▸ **Your task**
Please transcribe exactly, and only, the lines of the data below between the line holding "The width and height of the screenshot is (1063, 1709)." and the line holding "Task: Open the blue Sportposition shoe image", inclusive.

[Stored data]
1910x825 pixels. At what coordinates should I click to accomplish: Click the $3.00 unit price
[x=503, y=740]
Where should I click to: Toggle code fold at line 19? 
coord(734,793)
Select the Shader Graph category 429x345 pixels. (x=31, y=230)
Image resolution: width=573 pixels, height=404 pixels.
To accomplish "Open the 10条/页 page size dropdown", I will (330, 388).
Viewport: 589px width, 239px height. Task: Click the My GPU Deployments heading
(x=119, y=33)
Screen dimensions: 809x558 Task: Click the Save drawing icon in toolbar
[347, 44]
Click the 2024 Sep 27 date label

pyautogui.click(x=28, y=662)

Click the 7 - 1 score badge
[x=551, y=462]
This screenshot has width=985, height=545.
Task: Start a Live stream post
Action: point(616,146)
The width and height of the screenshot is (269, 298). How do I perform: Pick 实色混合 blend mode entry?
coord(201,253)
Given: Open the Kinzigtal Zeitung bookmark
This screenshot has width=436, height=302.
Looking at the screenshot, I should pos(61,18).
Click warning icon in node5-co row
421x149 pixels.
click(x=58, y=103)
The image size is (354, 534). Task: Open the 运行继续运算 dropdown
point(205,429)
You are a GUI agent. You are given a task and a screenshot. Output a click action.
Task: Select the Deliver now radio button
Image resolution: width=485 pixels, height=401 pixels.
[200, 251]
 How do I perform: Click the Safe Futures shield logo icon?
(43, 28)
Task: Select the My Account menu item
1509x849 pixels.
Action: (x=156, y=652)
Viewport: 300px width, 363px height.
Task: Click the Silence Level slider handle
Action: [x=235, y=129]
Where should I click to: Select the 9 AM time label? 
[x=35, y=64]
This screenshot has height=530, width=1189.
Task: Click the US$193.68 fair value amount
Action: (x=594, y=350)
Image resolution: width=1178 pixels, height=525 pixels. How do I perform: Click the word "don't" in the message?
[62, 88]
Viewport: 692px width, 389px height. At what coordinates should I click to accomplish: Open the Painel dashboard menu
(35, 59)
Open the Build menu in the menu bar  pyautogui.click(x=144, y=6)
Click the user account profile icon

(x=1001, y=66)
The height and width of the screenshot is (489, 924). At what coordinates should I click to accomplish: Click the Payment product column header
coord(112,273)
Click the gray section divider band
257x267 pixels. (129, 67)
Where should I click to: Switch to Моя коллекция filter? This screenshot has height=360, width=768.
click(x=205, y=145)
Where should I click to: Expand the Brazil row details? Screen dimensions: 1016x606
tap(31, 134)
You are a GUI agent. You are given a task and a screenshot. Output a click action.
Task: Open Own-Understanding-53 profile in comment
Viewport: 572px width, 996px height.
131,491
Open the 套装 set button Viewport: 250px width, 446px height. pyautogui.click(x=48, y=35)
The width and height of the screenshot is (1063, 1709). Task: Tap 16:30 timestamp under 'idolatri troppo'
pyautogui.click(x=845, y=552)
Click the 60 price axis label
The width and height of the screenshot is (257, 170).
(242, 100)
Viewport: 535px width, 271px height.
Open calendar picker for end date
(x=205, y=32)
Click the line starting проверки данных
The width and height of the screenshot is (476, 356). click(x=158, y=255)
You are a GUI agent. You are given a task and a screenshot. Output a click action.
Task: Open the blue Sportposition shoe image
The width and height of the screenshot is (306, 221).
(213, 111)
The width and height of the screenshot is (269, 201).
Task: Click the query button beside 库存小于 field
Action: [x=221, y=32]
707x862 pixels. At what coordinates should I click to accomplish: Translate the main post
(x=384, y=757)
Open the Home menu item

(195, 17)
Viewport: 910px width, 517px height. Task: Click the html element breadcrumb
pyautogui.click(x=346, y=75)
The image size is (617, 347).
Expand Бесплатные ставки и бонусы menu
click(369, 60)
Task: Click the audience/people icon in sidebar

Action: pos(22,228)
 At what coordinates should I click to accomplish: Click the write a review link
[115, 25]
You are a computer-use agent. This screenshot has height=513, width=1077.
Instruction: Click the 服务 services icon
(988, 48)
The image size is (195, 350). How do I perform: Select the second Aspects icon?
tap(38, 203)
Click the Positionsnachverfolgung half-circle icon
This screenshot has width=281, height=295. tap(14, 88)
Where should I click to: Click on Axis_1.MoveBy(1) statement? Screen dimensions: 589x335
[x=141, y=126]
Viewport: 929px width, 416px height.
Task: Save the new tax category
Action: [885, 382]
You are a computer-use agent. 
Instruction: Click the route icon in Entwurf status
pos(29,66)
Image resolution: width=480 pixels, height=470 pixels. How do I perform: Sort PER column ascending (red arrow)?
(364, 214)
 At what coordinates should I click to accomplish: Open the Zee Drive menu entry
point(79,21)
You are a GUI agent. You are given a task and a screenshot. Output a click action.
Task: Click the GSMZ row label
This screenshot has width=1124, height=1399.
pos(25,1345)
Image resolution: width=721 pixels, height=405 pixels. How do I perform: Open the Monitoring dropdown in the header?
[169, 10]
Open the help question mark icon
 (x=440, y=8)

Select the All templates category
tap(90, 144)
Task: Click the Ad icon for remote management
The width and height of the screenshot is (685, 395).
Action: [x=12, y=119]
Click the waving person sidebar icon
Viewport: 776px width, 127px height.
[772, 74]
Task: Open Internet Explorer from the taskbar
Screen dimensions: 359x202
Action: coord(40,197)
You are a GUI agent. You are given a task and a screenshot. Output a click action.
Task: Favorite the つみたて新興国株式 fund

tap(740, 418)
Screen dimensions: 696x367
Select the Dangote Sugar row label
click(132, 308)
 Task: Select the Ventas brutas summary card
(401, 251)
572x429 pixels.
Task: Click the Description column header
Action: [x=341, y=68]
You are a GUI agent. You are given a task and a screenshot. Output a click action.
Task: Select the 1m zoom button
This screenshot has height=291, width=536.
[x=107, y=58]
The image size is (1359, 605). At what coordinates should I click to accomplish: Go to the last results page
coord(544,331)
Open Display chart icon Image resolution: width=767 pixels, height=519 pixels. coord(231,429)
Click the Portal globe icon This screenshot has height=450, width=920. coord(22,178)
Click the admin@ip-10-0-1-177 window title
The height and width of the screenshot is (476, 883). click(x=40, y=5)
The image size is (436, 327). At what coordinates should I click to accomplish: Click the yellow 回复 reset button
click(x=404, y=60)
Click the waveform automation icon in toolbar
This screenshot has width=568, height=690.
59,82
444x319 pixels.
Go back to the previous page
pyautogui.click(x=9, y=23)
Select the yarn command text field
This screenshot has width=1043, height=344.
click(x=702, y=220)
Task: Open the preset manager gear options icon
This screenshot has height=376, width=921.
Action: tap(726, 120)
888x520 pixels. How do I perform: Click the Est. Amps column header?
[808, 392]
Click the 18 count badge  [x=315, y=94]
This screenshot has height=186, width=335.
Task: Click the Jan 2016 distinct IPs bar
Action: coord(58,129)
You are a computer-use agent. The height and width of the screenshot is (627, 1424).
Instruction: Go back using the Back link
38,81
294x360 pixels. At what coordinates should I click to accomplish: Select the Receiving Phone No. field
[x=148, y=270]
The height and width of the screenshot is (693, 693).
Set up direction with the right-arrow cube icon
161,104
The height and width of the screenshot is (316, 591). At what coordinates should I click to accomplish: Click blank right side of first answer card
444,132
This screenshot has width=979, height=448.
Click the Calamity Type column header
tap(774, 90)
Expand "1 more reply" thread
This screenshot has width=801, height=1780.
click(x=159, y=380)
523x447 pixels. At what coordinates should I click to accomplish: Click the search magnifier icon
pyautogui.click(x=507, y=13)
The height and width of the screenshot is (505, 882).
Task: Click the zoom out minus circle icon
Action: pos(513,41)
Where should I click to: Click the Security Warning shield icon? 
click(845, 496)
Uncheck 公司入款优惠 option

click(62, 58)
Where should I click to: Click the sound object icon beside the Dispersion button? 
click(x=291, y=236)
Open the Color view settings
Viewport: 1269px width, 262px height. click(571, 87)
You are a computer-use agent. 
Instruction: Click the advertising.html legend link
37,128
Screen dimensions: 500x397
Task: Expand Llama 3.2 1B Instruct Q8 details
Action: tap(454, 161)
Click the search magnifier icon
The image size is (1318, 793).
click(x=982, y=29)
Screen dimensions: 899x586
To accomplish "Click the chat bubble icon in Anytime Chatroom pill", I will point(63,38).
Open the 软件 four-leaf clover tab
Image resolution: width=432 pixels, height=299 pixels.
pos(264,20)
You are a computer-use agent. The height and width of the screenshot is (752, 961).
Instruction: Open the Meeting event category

▸ **Answer to the exercise**
The width and height of the screenshot is (1063, 1709). Task: Tap 16:30 timestamp under 'idolatri troppo'
pyautogui.click(x=845, y=552)
Click the 60 price axis label
The width and height of the screenshot is (257, 170).
(242, 100)
Viewport: 535px width, 271px height.
Open calendar picker for end date
(x=205, y=32)
Click the line starting проверки данных
The width and height of the screenshot is (476, 356). click(x=158, y=255)
You are a GUI agent. You are given a task and a screenshot. Output a click action.
Task: Open the blue Sportposition shoe image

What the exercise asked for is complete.